-------- AVAILABLE DATA

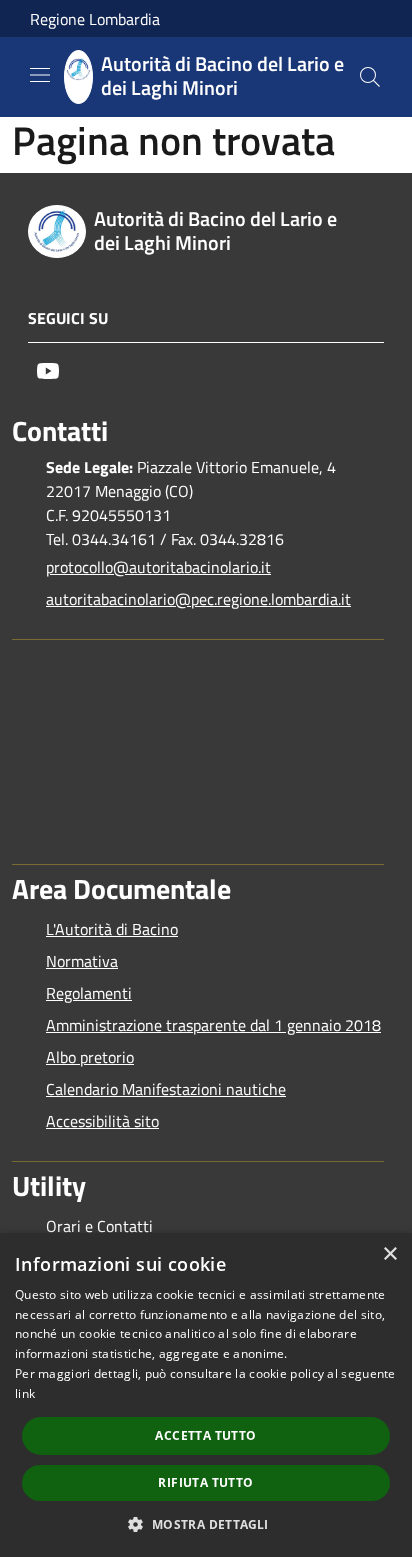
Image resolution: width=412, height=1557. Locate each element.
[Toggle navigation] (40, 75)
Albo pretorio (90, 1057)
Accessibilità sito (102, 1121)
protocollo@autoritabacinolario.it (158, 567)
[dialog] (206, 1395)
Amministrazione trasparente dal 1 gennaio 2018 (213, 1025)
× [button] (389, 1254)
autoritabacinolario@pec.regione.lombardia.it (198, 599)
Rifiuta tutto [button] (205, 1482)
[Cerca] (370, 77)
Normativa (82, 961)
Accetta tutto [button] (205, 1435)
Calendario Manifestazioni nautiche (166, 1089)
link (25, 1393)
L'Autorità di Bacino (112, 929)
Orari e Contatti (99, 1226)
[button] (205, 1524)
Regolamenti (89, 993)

----------------

(EXERCISE INSTRUCTIONS):
Only one thing is wanted here, an exact copy of the lines from the first line above through the line containing "Rifiuta tutto [button] (205, 1482)", minus any picture.

(SOLUTION BELOW):
Image resolution: width=412, height=1557. Locate each element.
[Toggle navigation] (40, 75)
Albo pretorio (90, 1057)
Accessibilità sito (102, 1121)
protocollo@autoritabacinolario.it (158, 567)
[dialog] (206, 1395)
Amministrazione trasparente dal 1 gennaio 2018 (213, 1025)
× [button] (389, 1254)
autoritabacinolario@pec.regione.lombardia.it (198, 599)
Rifiuta tutto [button] (205, 1482)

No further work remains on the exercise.